**Exercise instructions:** The line containing "Task: Click the Search magnifier icon" and every line after it, through the end of the records below, are to be reproduced exactly, with the pictures left out.

**Exercise data:**
▬▬▬▬▬▬

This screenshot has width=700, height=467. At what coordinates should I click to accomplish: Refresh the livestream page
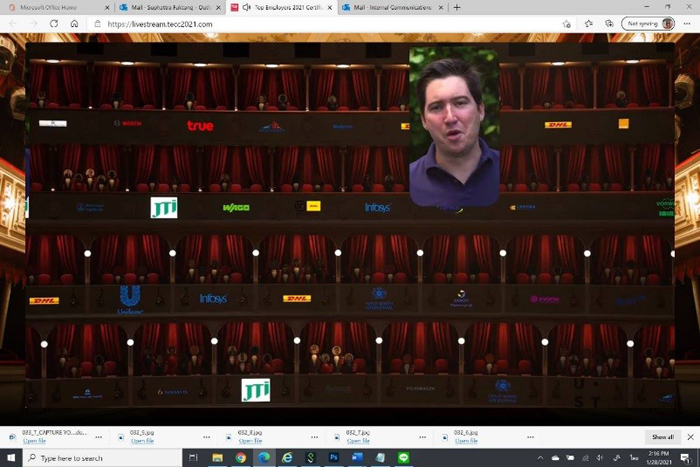click(x=54, y=24)
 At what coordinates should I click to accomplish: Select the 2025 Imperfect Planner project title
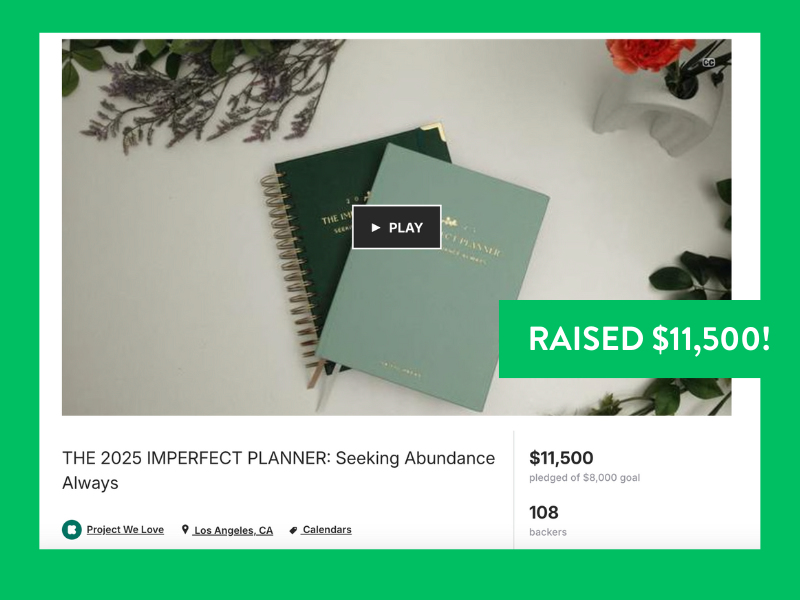click(x=279, y=470)
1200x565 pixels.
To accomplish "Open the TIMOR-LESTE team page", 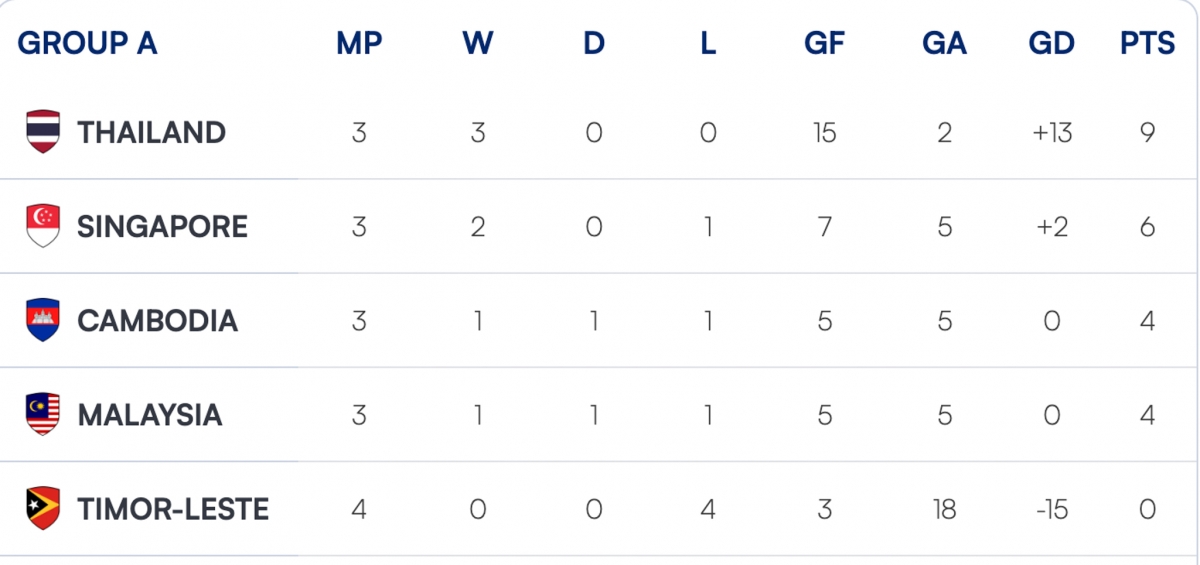I will pyautogui.click(x=173, y=508).
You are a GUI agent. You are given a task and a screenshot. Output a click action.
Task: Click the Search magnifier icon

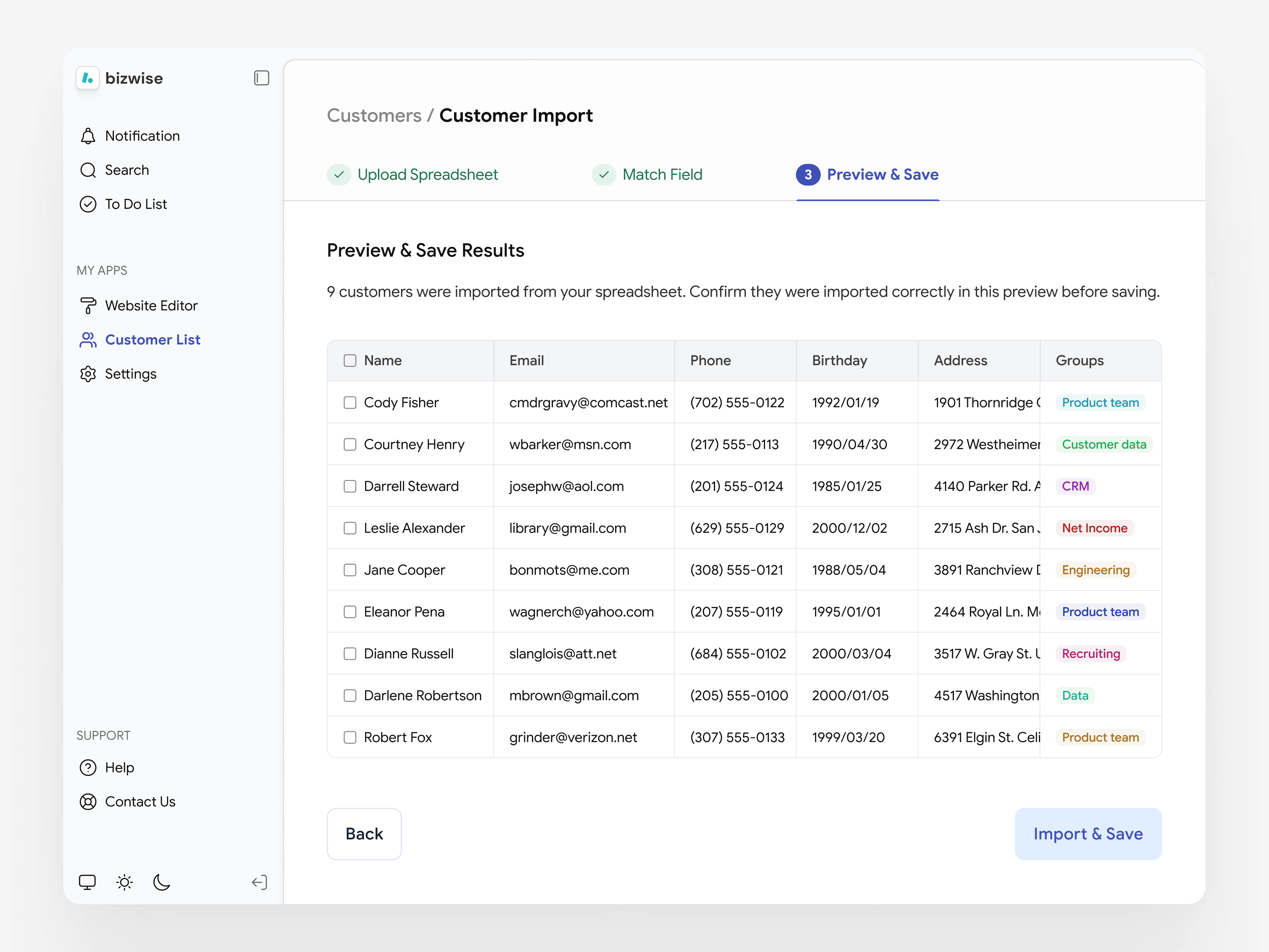click(x=88, y=171)
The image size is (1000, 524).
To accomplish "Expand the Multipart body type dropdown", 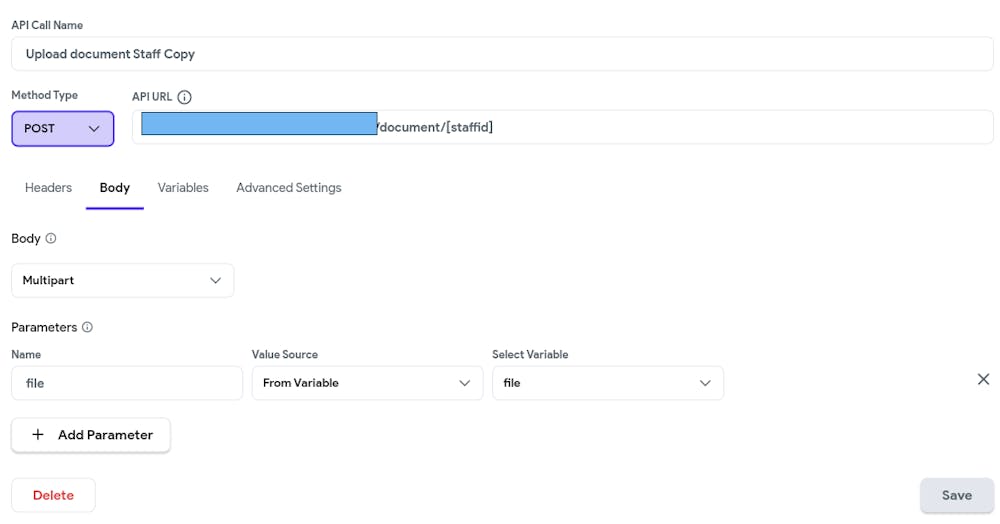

▬▬▬▬▬▬

**Worked solution:**
Task: Click the Search magnifier icon

click(x=88, y=171)
The image size is (1000, 524).
To accomplish "Expand the Multipart body type dropdown", 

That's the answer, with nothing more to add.